Privacy Laws in Western Europe are far more advanced and comprehensive than they are in the United States. However, the concept of privacy protection in Western Europe was not important until after the Second World War. Before the war local governments compiled all sorts of information on their residents, and kept them in a central location. However, the people of Western Europe were terrorized by the Nazi’s who used the local government’s lists to confiscate property, and even people’s lives through the development of concentration camps. As a result of the atrocities committed by governments in the Second World War, the people of Western Europe demanded stricter laws concerning privacy, and their governments responded with Article 8 of the European Convention on Human Rights which guarantees the citizen’s right to respect for private and family life, one’s home and correspondence.
In 1995 both the EU and the FTC began addressing Internet privacy specifically. The EU passed the Data Protection Directive and the FTC published their Fair Information Principles which provided guidelines for companies to institute privacy policies on how they handle collected data.
In the U.S., our government is currently still promoting a free market system of industry self-regulation and is trying to rely on fewer laws. However, I see this system being usurped by more and more new U.S. laws being passed every month.
The FTC’s Fair Information Principles identify five critical issues concerning website privacy. We can expect these principles to be codified and regulations promulgated in the near future:
1. Notice and Awareness – Consumers should be given notice of an entity’s information practices before any personal information is collected from them.
2. Choice and Consent – choice means giving consumers options as to how any personal information collected from them may be used. Specifically, choice relates to secondary uses of information — i.e., uses beyond those necessary to complete the contemplated transaction.
3. Access and Participation – an individual’s ability both to access data about them (i.e., to view the data in an entity’s files) and to contest that data’s accuracy and completeness.
4. Integrity and Security – Security involves both managerial and technical measures to protect against loss and the unauthorized access, destruction, use, or disclosure of the data. (The FTC is currently focusing on data breaches in a big way!)
5. Enforcement and Redress – core principles of privacy protection can only be effective if there is a mechanism in place to enforce them.
Data protection is by far the most important part of Internet privacy. How data is stored and protected is every web master’s recurring nightmare!

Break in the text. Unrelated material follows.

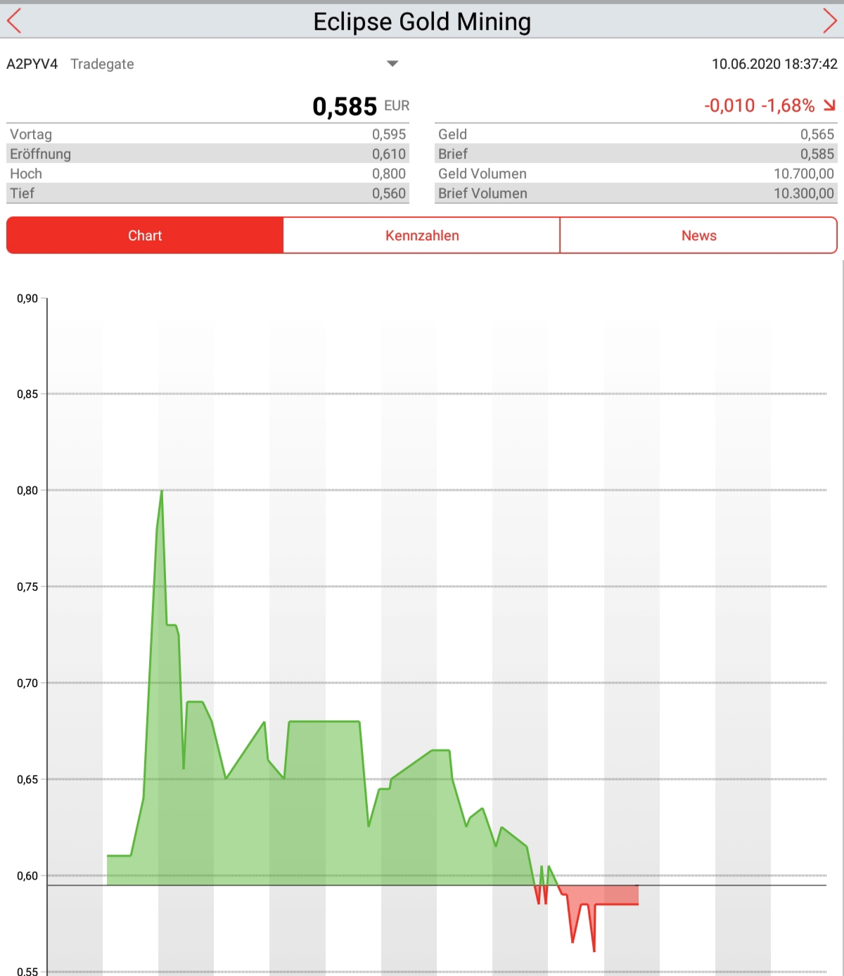
Task: Open the Kennzahlen tab
Action: 422,236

Recently, the FTC has been prosecuting companies who have had data breeches under Section 5 of the FTC Act as “deceptive practices” – that is they did not guard their data security as they said they would. It is interesting to note that the complaints filed by the FTC in this area all say that the firms who had their data breeched should have had better security in place. As they are looking at the security breech in hindsight, they can list all the things the offending firm should have thought of, and because they did not, they must not have been vigilant enough. This philosophy shifts the burden of proof from the FTC to the web site operator to prove they had acceptable data security measures in place.
To overcome this argument, I recommend that you have written SOP’s (Standard Operating Procedures) which show the steps you have taken to secure your data, and written documents proving compliance with your SOP’s. Written SOP’s are a great way to win the argument that you were adequately guarding the site’s data.

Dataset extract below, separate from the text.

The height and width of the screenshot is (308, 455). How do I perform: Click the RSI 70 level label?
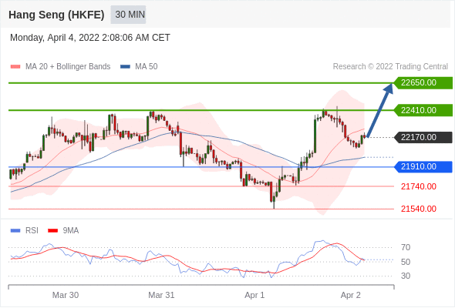[406, 247]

- The Children’s Online Privacy Protection Act (COPPA) affects websites that knowingly collect information about children under the age of 13. The COPPA regulations are incredibly complicated – if your web site is available to children under the age of 13 it is our recommendation that you contact a knowledgeable attorney to review your compliance with COPPA. Further, as of July 1, 2013, the COPPA regulations have been expanded and web sites will need to adhere to the new regulations. I will post a blog about this in the near future.
- Health Insurance Portability and Accountability Act (HIPPA) establishes the rules and regulations for the storage and dissemination of Protected Health Information. Obama-Care has required medical records to be computerized and shared, and recently the office of Health and Human Services (HHS) has expanded the HIPPA rules and regulations regarding the storage and sharing of medical information. If your company keeps health information on file about your customers (i.e. prescription orders) it is our recommendation that you contact a knowledgeable attorney to review your compliance with HIPPA.

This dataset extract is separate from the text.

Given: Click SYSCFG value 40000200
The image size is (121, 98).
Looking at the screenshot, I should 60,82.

As California is a significant portion of the U.S. market, it was the California Online Privacy Protection Act which provided the driving force prompting firms to provide privacy policies. However, with the FTC now prosecuting firms with data breeches, and with Congress ready to act, Privacy Policies are pre-requisites for every web site.
Currently, I believe Privacy is the most contentious issue on the Internet today. Laws and regulations are constantly changing. I am sure you will be hearing from me about Privacy many times in the months to come.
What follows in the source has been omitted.